2024 AIChE Annual Meeting

Affinity Engineered Living Materials for Protein Immobilization

Engineered living materials (ELMs) are a class of composite materials where a living organism is combined with a synthetic polymer to generate emergent features. One challenge in biosynthetic ELMs, where a protein product is produced from an organism, is containing the protein component within the material. This work aimed to modify the hydrogels’ structures to increase the affinity for secreted proteins, therefore containing the proteins of interest.

Sodium alginate was utilized as a scaffold with nickel (II) chloride hexahydrate and nickel sulfate hexahydrate introduced as new cross-linkers that bind to histidine-tagged proteins, preventing them from escaping into the media.
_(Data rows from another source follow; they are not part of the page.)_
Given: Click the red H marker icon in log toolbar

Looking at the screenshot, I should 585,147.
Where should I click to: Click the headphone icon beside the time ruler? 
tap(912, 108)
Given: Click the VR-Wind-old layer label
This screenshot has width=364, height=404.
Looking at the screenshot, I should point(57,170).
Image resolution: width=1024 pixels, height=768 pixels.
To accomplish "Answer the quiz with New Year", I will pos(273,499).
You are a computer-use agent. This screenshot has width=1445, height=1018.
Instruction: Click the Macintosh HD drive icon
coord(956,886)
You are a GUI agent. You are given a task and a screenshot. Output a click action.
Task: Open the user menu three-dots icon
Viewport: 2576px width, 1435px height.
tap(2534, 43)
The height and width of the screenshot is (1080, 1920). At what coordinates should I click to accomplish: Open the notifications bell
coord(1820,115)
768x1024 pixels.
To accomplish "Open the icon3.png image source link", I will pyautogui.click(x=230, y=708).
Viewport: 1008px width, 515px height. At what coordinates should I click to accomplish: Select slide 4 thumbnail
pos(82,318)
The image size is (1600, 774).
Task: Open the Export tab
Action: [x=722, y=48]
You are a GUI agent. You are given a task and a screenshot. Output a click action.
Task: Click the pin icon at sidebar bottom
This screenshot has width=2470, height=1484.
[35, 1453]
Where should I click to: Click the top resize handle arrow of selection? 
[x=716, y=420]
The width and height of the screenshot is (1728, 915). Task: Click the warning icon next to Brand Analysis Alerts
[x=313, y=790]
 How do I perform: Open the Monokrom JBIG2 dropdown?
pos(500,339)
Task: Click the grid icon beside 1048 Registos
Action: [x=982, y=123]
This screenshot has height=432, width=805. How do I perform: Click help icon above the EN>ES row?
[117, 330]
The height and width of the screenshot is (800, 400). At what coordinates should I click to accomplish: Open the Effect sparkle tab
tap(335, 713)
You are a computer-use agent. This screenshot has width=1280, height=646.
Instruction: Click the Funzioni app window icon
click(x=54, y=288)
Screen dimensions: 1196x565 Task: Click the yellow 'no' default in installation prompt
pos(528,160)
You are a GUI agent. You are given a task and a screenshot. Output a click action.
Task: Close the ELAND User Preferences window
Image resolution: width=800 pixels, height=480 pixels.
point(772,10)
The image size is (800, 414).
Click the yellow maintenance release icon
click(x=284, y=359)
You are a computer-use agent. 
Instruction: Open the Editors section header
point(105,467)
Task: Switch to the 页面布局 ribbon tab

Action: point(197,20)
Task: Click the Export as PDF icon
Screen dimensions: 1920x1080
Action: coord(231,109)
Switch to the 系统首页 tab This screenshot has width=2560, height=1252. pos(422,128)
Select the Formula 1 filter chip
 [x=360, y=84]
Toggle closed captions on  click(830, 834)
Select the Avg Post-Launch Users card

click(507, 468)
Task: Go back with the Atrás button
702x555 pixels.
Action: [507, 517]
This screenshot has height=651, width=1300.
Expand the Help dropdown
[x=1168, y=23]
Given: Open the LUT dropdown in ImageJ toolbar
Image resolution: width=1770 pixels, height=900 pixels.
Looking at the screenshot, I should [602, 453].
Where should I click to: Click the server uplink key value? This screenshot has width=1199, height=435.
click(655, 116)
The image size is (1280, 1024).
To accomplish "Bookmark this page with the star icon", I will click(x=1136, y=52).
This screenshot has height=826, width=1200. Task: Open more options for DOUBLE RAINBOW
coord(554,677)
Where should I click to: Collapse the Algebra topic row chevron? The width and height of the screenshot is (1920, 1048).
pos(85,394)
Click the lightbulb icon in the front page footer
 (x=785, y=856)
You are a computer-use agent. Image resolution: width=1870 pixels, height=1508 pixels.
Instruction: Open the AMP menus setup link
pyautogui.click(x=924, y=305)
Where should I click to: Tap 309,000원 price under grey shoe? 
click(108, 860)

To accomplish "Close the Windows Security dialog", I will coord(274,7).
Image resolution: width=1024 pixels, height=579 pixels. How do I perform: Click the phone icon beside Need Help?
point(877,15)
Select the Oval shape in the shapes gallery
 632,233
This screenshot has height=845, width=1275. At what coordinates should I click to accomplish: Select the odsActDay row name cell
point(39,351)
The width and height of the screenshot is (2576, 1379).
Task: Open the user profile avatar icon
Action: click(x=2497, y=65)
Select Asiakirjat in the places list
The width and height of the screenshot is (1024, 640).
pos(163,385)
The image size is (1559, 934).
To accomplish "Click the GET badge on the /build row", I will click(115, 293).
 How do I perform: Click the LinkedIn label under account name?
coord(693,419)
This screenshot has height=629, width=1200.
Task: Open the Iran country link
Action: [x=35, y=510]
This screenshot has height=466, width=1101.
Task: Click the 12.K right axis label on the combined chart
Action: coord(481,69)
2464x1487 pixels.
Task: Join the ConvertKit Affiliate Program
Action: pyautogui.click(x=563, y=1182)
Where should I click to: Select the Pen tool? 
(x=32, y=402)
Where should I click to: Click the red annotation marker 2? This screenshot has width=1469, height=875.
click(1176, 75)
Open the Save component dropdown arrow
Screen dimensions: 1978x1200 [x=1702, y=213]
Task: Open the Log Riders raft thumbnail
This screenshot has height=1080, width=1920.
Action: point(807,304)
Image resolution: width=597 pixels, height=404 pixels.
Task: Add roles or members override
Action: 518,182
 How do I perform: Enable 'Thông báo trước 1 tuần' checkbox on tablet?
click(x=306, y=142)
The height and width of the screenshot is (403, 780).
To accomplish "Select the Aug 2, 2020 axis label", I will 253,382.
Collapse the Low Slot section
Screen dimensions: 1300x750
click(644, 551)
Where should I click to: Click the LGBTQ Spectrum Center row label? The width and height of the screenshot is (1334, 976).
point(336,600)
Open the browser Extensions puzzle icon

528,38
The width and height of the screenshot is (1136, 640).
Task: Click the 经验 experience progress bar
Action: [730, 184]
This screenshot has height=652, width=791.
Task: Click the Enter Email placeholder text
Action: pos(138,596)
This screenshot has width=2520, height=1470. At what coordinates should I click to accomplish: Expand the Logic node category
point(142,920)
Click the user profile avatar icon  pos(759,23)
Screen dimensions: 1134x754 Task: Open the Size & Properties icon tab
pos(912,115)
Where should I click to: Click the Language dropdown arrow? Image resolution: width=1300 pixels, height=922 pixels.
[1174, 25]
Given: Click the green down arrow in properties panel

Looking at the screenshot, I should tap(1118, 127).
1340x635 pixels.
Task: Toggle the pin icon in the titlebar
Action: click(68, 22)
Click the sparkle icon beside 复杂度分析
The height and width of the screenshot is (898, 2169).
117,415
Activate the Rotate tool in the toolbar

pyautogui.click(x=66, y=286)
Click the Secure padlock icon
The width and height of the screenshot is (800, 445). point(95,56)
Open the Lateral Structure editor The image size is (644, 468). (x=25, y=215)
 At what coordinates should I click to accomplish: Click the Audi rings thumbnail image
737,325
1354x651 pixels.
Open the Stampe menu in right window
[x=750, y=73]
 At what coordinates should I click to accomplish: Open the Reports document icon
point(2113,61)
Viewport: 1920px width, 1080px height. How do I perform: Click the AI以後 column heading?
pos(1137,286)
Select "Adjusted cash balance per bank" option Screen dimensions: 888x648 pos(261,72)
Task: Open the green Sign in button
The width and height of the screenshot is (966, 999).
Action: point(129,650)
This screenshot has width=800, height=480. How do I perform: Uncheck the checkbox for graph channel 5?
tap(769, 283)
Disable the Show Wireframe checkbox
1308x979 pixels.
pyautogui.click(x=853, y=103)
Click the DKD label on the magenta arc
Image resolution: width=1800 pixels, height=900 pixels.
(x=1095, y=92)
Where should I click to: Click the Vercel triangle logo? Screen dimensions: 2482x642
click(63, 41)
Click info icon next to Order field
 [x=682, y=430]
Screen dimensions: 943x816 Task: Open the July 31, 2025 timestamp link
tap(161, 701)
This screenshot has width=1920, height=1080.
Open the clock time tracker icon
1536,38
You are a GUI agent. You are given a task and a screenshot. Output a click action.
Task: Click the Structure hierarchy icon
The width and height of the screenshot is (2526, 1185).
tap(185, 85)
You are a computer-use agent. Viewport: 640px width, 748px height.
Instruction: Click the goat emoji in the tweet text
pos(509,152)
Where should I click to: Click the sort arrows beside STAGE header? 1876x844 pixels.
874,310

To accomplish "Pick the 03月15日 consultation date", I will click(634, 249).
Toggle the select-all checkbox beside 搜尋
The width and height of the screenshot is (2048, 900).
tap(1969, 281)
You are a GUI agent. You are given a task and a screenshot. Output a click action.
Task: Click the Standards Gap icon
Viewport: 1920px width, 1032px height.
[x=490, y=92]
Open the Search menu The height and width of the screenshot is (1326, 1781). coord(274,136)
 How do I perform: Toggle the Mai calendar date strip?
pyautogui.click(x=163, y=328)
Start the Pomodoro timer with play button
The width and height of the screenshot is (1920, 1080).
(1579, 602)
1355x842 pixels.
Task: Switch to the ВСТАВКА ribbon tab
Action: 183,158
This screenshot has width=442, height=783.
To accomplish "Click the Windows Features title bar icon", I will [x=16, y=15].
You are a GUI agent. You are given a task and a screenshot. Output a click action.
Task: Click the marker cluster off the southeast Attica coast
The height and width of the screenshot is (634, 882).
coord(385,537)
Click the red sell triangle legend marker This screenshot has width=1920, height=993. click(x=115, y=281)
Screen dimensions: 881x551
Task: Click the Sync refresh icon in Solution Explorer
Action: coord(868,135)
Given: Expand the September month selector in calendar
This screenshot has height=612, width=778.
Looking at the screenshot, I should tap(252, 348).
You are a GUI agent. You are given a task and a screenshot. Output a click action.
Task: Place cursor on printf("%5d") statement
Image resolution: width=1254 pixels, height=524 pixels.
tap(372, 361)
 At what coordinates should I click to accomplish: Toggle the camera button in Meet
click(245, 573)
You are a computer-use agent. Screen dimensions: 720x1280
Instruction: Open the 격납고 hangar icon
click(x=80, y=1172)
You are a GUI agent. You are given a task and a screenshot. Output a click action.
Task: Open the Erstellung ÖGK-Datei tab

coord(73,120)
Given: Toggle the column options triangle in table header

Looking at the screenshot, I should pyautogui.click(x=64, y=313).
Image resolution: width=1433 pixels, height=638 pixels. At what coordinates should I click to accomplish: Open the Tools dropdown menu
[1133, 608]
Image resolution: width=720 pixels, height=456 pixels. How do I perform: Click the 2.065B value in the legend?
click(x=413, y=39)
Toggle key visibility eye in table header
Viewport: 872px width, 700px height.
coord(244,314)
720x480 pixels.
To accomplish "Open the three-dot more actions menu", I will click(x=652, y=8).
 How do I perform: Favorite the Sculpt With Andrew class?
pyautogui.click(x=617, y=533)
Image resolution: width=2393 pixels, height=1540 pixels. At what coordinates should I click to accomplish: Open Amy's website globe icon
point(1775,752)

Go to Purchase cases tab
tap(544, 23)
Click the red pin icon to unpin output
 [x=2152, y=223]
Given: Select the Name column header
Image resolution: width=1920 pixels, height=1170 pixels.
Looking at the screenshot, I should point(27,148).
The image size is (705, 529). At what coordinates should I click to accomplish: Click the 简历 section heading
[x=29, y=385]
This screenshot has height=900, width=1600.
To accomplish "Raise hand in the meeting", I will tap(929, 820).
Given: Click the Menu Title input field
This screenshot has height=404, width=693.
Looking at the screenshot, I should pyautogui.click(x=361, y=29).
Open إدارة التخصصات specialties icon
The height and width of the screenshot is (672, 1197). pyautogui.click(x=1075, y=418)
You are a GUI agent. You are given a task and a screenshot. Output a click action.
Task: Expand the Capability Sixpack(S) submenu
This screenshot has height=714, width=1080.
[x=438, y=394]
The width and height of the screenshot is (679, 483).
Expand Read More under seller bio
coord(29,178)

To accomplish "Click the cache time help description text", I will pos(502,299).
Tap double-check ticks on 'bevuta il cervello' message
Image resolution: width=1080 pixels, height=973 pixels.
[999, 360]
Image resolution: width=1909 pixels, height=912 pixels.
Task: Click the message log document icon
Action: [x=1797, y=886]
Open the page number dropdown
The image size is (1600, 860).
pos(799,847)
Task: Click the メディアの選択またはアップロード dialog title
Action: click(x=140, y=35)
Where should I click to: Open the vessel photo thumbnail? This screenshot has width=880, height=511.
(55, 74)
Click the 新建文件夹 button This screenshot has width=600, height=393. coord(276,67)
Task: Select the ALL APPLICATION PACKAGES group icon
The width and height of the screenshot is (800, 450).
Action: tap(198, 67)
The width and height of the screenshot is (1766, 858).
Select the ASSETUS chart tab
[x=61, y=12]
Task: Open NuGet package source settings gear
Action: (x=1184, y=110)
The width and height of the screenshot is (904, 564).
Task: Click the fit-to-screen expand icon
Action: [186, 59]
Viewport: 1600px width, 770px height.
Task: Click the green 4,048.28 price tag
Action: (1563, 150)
This was inspired by immobilized metal affinity chromatography (IMAC), which takes advantage of an amino acid tag’s affinity for metal ions to separate the tagged proteins from a solution. Using this idea, the proteins are anticipated to be contained within the hydrogel.

We investigated the effect of polymer and crosslinker concentrations on the structural properties of these hybrid materials. Additionally, this biocomposite was characterized to determine mechanical properties, morphology, and nickel toxicity to cells. As mentioned, only proteins with a His-tag can bind to the gel. Moreover, genetically modified cyanobacteria that secrete a protein of interest with a His-tag were compared to wild-type cyanobacteria. The His-tagged protein is blue, so the gels are expected to have higher absorbance readings at longer wavelengths.

This project aims to better understand how organisms can behave in ELMs, ultimately offering more control over the living material’s outputs. In addition, this gel could offer another means for protein purification.